A few months ago, while flying back from the Middle East and Ethiopia, I sat back and reflected (30 hours of flying time to be exact). I had with me memories of looking into the eyes of 2 men who had aged gracefully, still full of life, without complaints, and thankful for who they were and for what they have.


They were garbage collectors in Ezbet, a “garbage city” in the slums of Cairo. Their whole life consists of collecting garbage, sorting it, living in it, eating it and sleeping in it. This is what they live for and that is all they know. And for that, they remain thankful. They make a living of about fifty cents a day if that, eat what they can find and live in a shelter made up of old burlap bags and cardboard boxes. They have been friends for over 50 years, and have no family other than each other. Partners, pals, brothers, soul mates. I spent several hours with them simply because I wanted to and more importantly because they made me smile. Despite their hardships, they had an outlook on life that is wanting in most of us: to be happy with what we have. Never once did either of them complain about their situation. Never once did either of them complain about who they were. Never once. But often, they shared their excitement in having another day to live with those who they loved and with God on their side.
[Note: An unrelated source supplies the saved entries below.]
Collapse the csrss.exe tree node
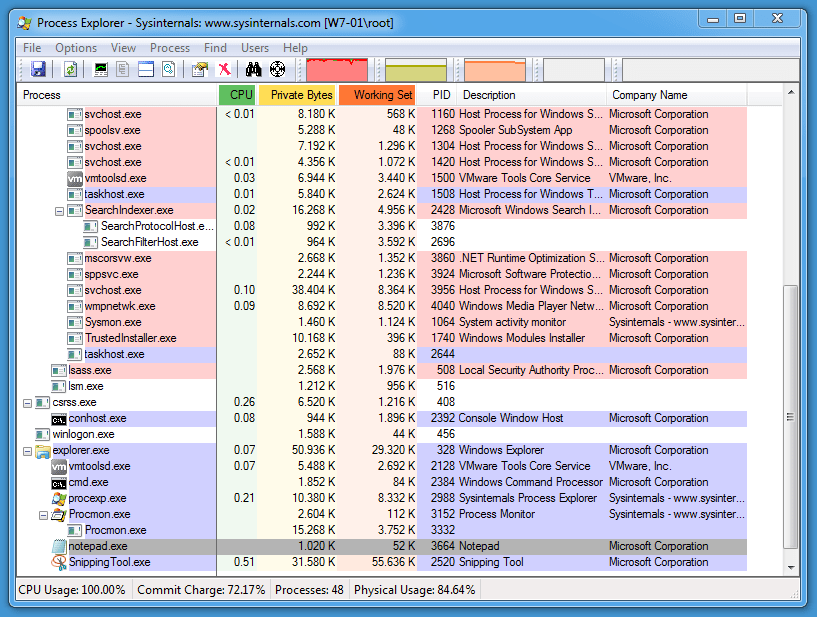This screenshot has width=817, height=617. point(27,403)
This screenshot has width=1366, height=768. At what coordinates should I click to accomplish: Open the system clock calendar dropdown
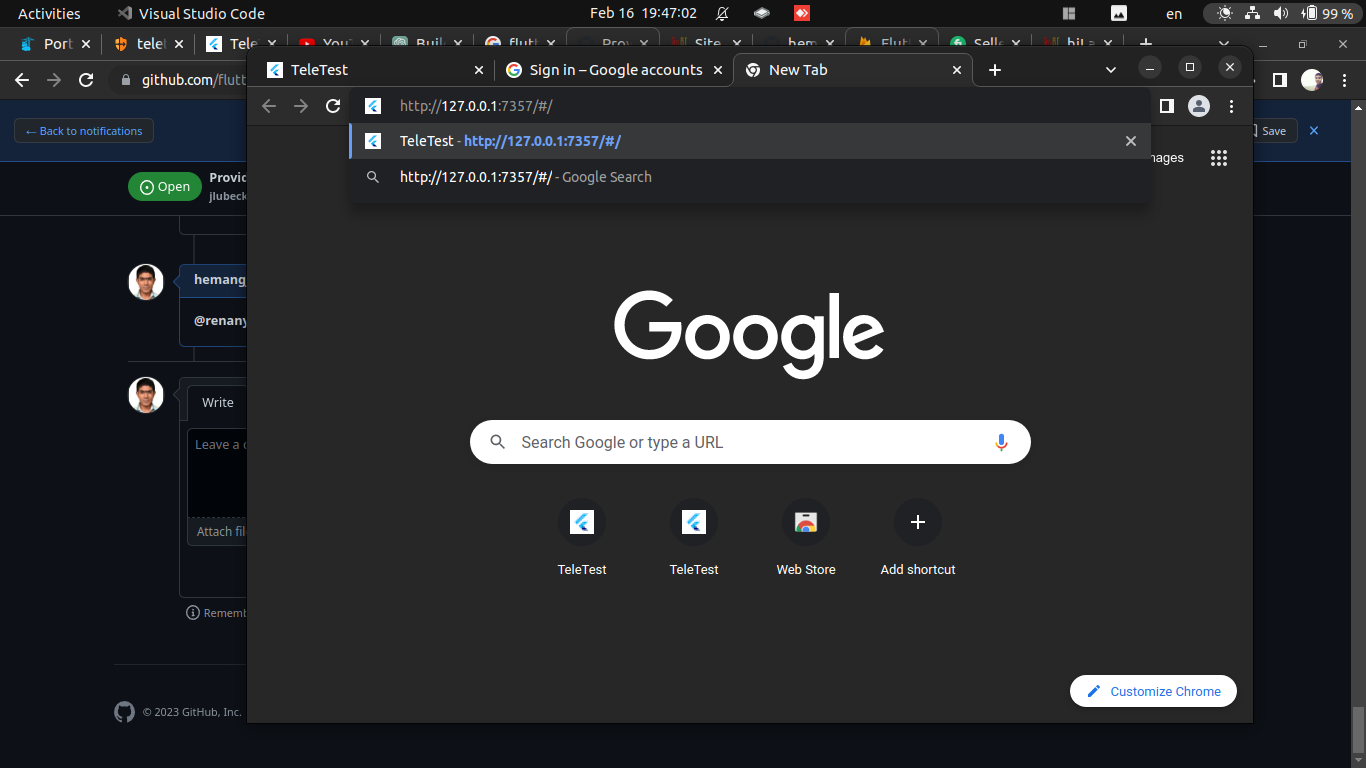pyautogui.click(x=640, y=13)
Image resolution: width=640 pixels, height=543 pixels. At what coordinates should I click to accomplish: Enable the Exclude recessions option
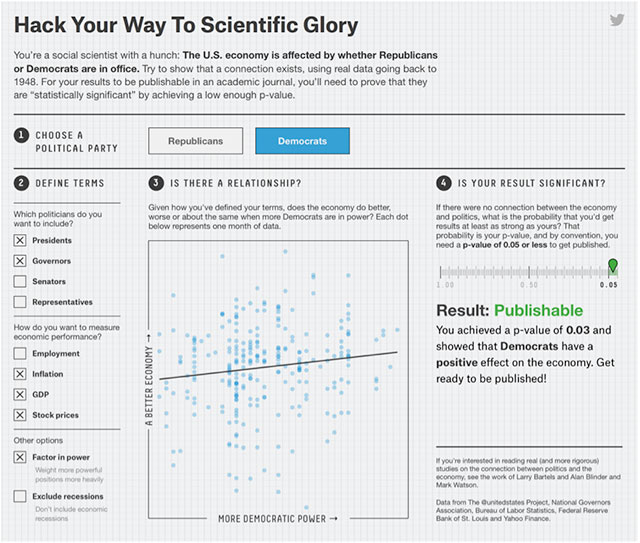[20, 496]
I am ashamed to confess, that I challenged them on their attitude. How could they live like this? Why would they live like this? Why not go to the city and find a real job, get a real house, and live life? They in turn challenged me: what do you do with all your money? Where is your family and why aren’t they here with you? Why aren’t you smiling all the time? Why do you need to come here to see us in order to see yourself? What, I said to myself? “Why do you need to come here to see us in order to see yourself?” I stopped talking and listened. They had much to say and much to be said. I could do nothing else. Why did I need to go there to see them in order to see myself? Maybe it’s because without them, I see only that what I want to see and that which I’m told to see. I avoid all that is unpleasant, all that is blurry, all that is faded and look only at that which is focused and pleasant. Think about it. In the PICU we see awful things. But many times we look away or add anther layer of paint to the picture in order to hide the sadness. Have you ever look at a dying cancer patient, 12 years old, bald, weak, and pale, and wonder if that was you? Even if we are healthy, do other people see us like that? Weak and pale? It’s all in how we look at ourselves. And once we look at ourselves as being blessed and gifted with our talents, no matter what they may be (even garbage collecting), we feel like we are blessed and gifted. Those 2 old men did. I could see it. I am betting that you can too.

I find it curious that I had such a profound reaction to such a seemingly random encounter with these 2 men. These kind of heart-lifting experiences are few and far between and I hold on to them as close as I can. Some people say that the single most powerful argument against the reality of the love of God is the injustice that some people have when it comes to life. From where I stood, these 2 men got the short end of the stick. They don’t necessarily think so however. It is that very superficial lifestyle that I’ve become accustomed to, that stands in the way of seeing that there is at least some good in all that is handed us. For whatever reason, they made me think and realize my faults. I looked at myself and saw what I should have seen, not what I wanted to see. Simply put, when we talk about gifts, charity, and helping others, we should perhaps look at who we are or someone will do it for us.